Kapitel 11 Land des Ursprungs

Am nächsten Morgen wachte Michael erfrischt auf. Obwohl sich sein Verstand nach dem Erwachen klarer anfühlte, war die geistige Erschöpfung nicht so leicht abzuschütteln.

Glücklicherweise hatte eine gute Nachtruhe Wunder gewirkt.

Noch nicht ganz bereit aufzustehen, setzte sich Michael auf die Bettkante, während seine Gedanken zu den Ereignissen des Vortages zurückwanderten.

'Es ist erstaunlich, wie schnell sich das Leben ändern kann', sinnierte Michael, während sich ein Lächeln auf seine Lippen stahl. Gestern war ein Wendepunkt gewesen, und er hätte sich keinen besseren Ausgang wünschen können.

Und das Beste stand noch bevor.

'Heute ist der Tag, an dem ich das Land des Ursprungs betrete! Ich frage mich, was ich dort erleben werde!' Die Aufregung stieg in ihm auf, als er sich die Möglichkeiten ausmalte, die der neue Tag für ihn bereithielt.

Nachdem er die letzten Spuren der Schläfrigkeit abgeschüttelt hatte, stand Michael auf und zog die Fensterläden auf, ließ das Morgenlicht hereinströmen, das den Raum erhellte und belebte.

'Es ist ziemlich hell. Wie spät ist es jetzt?'

Er nahm sein Handy vom Schreibtisch und warf einen Blick auf den Bildschirm. Es war kurz nach 8 Uhr morgens.

Er hatte wirklich gut geschlafen.

'Tante Mia ist wahrscheinlich schon bei der Arbeit und Lily sollte auch in der Schule sein.'

Mit diesem Gedanken verließ Michael sein Zimmer, um nachzusehen, ob noch jemand im Haus war. Wie erwartet war er allein.

Obwohl die Lieferung von der Supers-Vereinigung erst für mittags angekündigt war, bestand die Möglichkeit, dass sie früher eintreffen würde, also beschloss Michael, sich frisch zu machen und zu warten. Und er wollte die Wohnung nicht verlassen, ohne vorbereitet zu sein.

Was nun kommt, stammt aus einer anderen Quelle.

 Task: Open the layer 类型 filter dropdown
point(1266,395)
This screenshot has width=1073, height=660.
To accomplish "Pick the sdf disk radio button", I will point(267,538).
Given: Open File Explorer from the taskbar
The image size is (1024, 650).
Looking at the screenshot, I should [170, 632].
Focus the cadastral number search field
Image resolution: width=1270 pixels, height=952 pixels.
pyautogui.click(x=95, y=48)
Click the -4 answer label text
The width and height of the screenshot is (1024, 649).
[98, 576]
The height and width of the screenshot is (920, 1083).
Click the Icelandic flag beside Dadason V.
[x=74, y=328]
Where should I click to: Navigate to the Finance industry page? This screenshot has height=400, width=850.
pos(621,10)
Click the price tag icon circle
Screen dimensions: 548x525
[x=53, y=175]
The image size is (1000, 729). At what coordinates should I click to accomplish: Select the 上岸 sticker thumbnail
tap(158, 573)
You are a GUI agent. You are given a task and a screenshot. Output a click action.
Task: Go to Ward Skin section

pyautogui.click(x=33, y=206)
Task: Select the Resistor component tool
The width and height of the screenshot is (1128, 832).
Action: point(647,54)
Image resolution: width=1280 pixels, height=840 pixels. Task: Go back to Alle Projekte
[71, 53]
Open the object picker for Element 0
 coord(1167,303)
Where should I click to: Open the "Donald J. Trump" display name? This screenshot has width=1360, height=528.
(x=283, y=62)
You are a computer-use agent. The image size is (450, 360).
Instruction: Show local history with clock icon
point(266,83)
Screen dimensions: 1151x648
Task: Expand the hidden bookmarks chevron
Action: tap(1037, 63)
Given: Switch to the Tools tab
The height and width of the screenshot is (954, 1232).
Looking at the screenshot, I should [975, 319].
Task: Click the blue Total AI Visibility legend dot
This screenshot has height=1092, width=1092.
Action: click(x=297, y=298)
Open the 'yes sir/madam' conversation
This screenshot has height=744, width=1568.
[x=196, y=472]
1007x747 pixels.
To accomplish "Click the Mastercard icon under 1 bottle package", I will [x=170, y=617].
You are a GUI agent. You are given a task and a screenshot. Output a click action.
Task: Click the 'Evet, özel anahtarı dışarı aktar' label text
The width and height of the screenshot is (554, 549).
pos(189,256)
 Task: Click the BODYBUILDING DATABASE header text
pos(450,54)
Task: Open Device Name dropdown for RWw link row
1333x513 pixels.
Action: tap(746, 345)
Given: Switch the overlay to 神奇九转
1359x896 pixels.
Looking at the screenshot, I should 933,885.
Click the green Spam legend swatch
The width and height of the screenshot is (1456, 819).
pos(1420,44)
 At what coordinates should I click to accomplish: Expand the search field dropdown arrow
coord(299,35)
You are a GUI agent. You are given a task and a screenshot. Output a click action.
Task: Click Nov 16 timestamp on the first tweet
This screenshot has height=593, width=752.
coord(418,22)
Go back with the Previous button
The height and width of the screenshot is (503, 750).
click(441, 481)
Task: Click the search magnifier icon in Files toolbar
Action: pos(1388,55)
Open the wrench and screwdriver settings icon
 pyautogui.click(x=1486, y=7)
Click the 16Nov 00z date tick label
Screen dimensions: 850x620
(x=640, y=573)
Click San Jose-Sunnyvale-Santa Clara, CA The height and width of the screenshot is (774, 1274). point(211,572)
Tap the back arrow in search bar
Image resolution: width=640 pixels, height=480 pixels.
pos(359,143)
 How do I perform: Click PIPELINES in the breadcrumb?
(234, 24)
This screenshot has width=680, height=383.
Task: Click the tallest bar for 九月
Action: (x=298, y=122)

Außerdem plante er, sobald er seine Bestellung erhalten hatte, sofort in das Land des Ursprungs einzutreten. Er konnte es wirklich nicht länger erwarten.

Da er noch Zeit hatte, beschloss Michael, zum Zeitvertreib die Wohnung zu putzen.

'Meine Klassenkameraden würden wahrscheinlich nie glauben, dass selbst ein Erwachter noch putzen muss', dachte Michael amüsiert.

Erwachte waren eine Art Prominente, obwohl über sie wenig bekannt war, außer durch einige Videoclips von ihnen in Aktion. Genau wie bei Prominenten auf der Erde gab es einige übereifrige Fans, die sich wahrscheinlich nicht vorstellen konnten, dass ihre Lieblingsperson etwas so Alltägliches tat wie auf die Toilette zu gehen.

Während einige schelmische Gedanken durch seinen Kopf gingen, entfuhr Michael ein Kichern, als er fröhlich alles putzte, was er im Haus finden konnte.

Nachdem er seine Hausarbeiten beendet hatte, putzte Michael seine Zähne, duschte und zog sich an. Da die Lieferung noch nicht eingetroffen war, wärmte er etwas übrig gebliebenen Reis vom Vortag auf und aß ihn, während er auf seinem Handy im Superverband-Forum surfte.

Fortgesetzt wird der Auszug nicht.